Macrophages: emerging targets for ulcerative colitis.

Abstract

Background: Ulcerative colitis (UC) is a chronic inflammatory bowel (IBD) disease characterized by a complex pathogenesis and limited treatment options. Macrophages play a key role in the pathophysiology of UC by regulating inflammatory responses and tissue repair processes. Currently, there is no comprehensive summary of macrophage regulatory pathways in UC, either domestically or internationally.

Objective: This review aims to systematically elucidate the role of macrophages in UC and their specific regulatory mechanisms, and to identify potential therapeutic strategies and future research directions.

Methods: A comprehensive literature review was conducted, integrating recent advances from global studies to explore macrophage-related pathways and functional alterations in UC. Special attention was given to studies investigating molecular mechanisms underlying macrophage polarization and function.

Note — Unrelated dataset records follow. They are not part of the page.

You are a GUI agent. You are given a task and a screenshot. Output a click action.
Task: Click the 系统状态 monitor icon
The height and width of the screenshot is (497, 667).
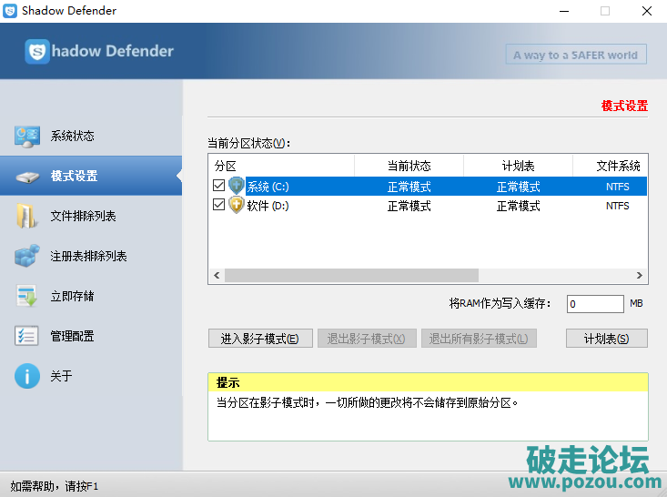[x=27, y=137]
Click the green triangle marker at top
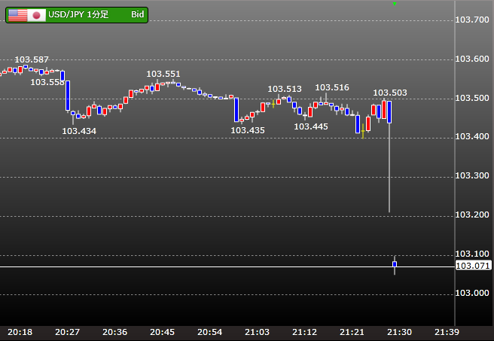This screenshot has height=341, width=494. (x=395, y=4)
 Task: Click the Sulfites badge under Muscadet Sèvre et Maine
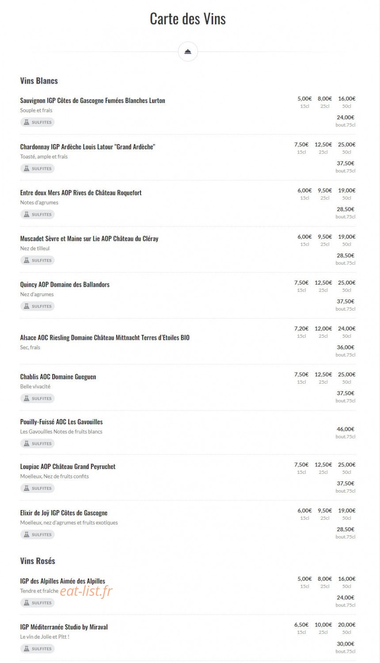coord(38,260)
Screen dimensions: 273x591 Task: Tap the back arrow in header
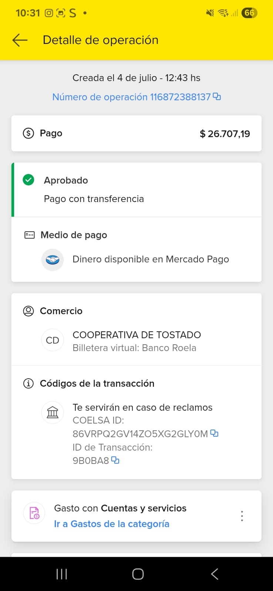pyautogui.click(x=20, y=40)
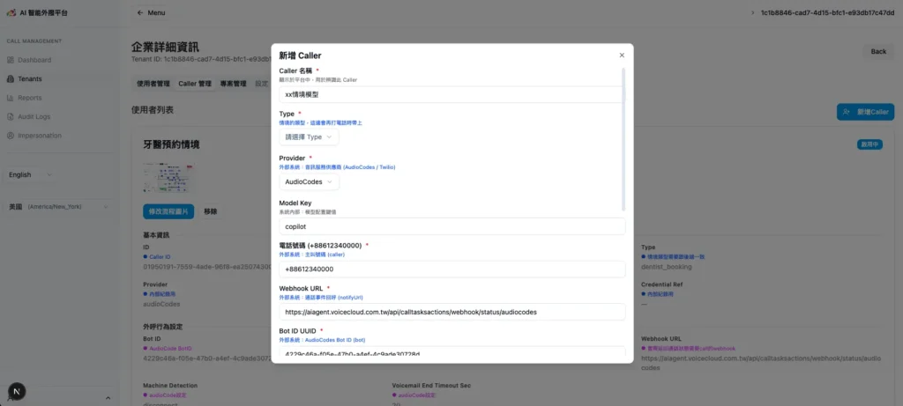903x406 pixels.
Task: Open the Dashboard sidebar icon
Action: point(11,60)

Results: Evidence indicates that macrophage dysfunction is a central mechanism in the pathogenesis of UC. Major findings demonstrate that metabolic reprogramming serves as a fundamental pathway inducing phenotypic and functional alterations in macrophages. Additional mechanisms mediating these changes include epigenetic modifications, chemokine-driven recruitment, microbial metabolite induction, autophagy, and apoptosis. Multiple drugs targeting macrophages have shown effectiveness in treating UC.

Conclusion: Targeting macrophage-related pathways represents an effective therapeutic approach for UC. This review provides a theoretical foundation for developing precision treatments focused on macrophage modulation and highlights important new avenues for future research.